A CLEC11A-derived immune signature was developed and validated. (A) The results of univariate Cox regression were presented by forest plot. (B) The importance of CLEC11A-related immune genes was calculated by random survival forest analysis. (C) Overall survival analysis between risk score subgroups in TCGA-STAD cohort, GSE26899, and GSE15459. (D) ROC curves of CLEC11A-derived immune signature in predicting one, three, and five-year overall survival in the TCGA training set, GSE26899 and GSE15459. (E) Five genes (CSF1R, CXCR4, TGFB1, TGFBR1, and TNFSF18) included in the signature showed associations with the overall survival of patients in the TCGA-STAD cohort.

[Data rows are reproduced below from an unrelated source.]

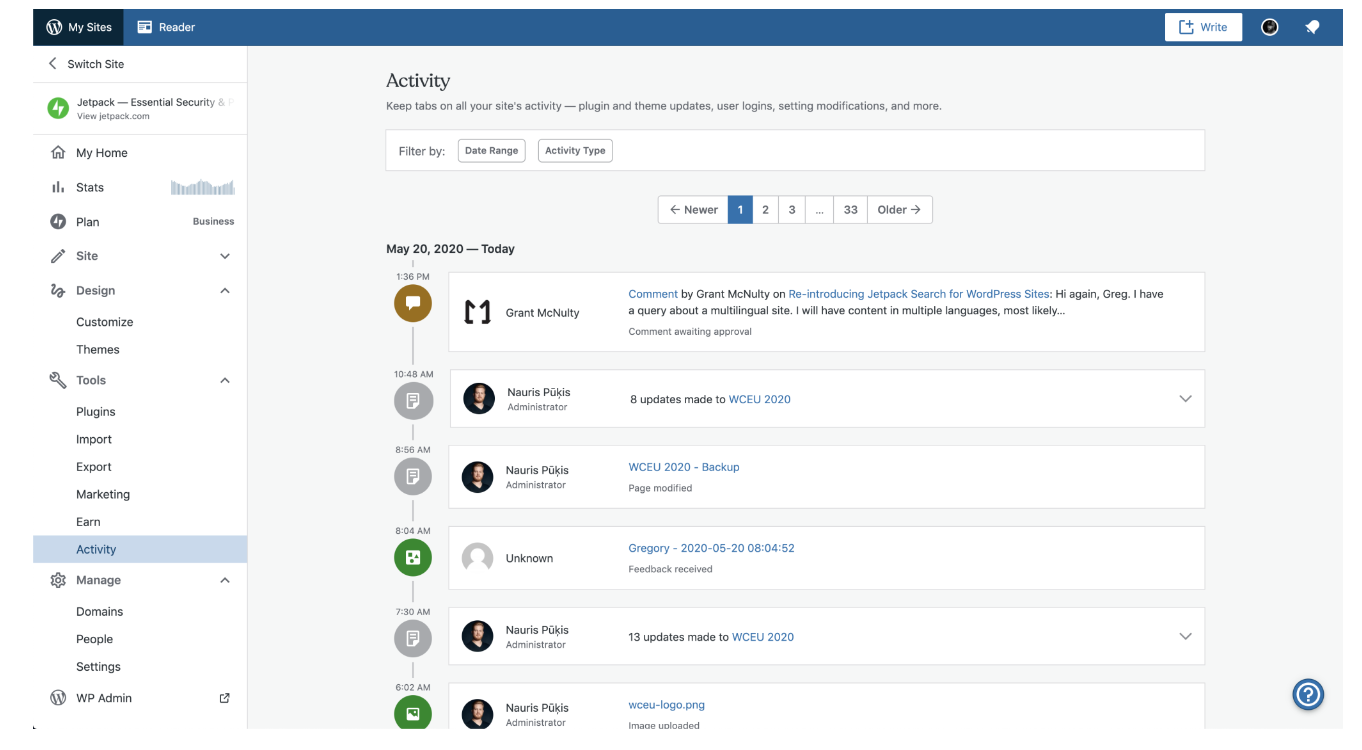Open WP Admin via the external link icon
1362x750 pixels.
coord(224,697)
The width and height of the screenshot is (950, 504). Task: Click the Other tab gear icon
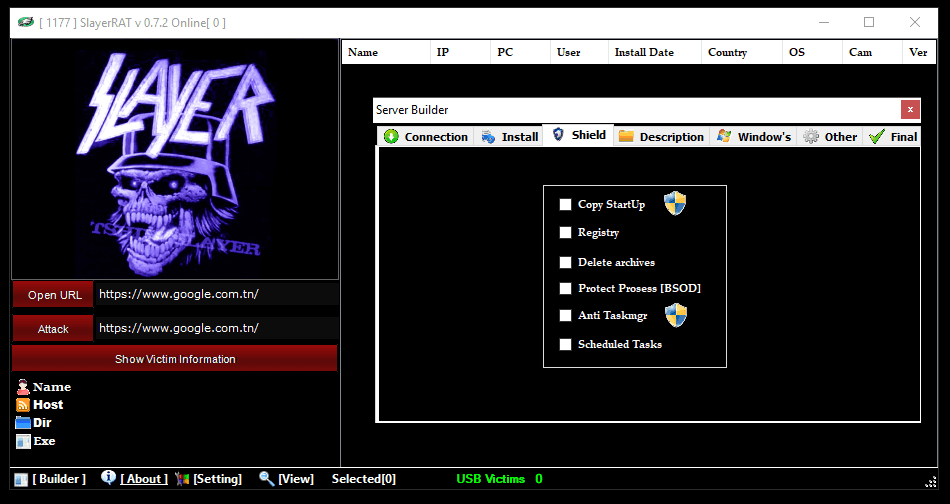tap(811, 137)
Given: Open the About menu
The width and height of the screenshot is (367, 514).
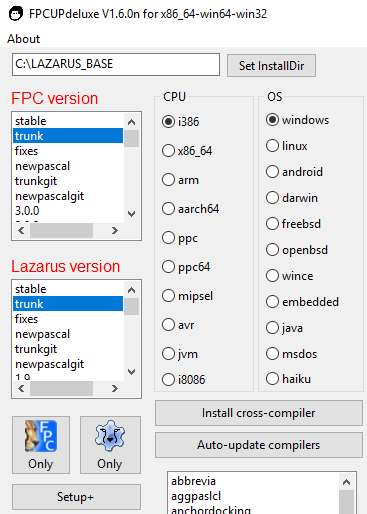Looking at the screenshot, I should [24, 39].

Independent prognostic analyses of the clinical features and CLEC11A-derived immune signature in (F) TCGA-STAD cohort, (G) GSE26899, and (H) GSE15459.

Figure 10

A nomogram was developed and validated. (A) The distributions of risk scores in clinical features. (B) Nomogram construction based on the CLEC11A-derived immune signature and clinical characteristics, including stage, N, TMB, and MSI. (C, D) Independent prognostic analyses of the CLEC11A-derived immune signature and clinical features in the TCGA-STAD cohort. (E) ROC curves showed the prediction performances of the nomogram in one-, three-, and five-year overall survival. (F) Calibration curves of the nomogram for one, three, and five-year overall survival.

Figure 11

Somatic mutations and CNVs analysis in GC patients. (A, B) Waterfall graphs illustrated the mutational landscape in risk score subgroups. (C) Genetic alteration of 6 signature genes. (D) CNV frequencies of 6 signature genes. (E) Genomic positions of 6 signature genes. The bands on the inner circle represented the corresponding expression levels.

Figure 12

The TME characteristics of CLEC11A-derived immune signature. (A, B) GO terms enriched in risk score subgroups were determined by GSEA analysis. (C) Immune fractions between the risk score subgroups were quantified by TME scores. (D) Differences of immune-related pathways between risk score subgroups. (E) The relationships between TME infiltrated cells and genes included in CLEC11A-derived immune signature. (F) CIBERSORT algorithm quantified the TME infiltrated cells between risk score subgroups. * P < 0.05, ** P < 0.01, *** P < 0.001.

Figure 13

Immunotherapy response and drug sensitivity. (A) TMB in risk score subgroups. (B) The differences of risk scores in MSI-H/MSS/MSI-L. (C) The TIDE scores and (D) IPS in risk score subgroups. (E) Drug sensitivities of Pazopanib, Dasatinib, Sunitinib, Vinorelbine, Sorafenib, Doxorubicin, Pyrimethamine, and Etoposide in risk score subgroups. ** P < 0.01, *** P < 0.001.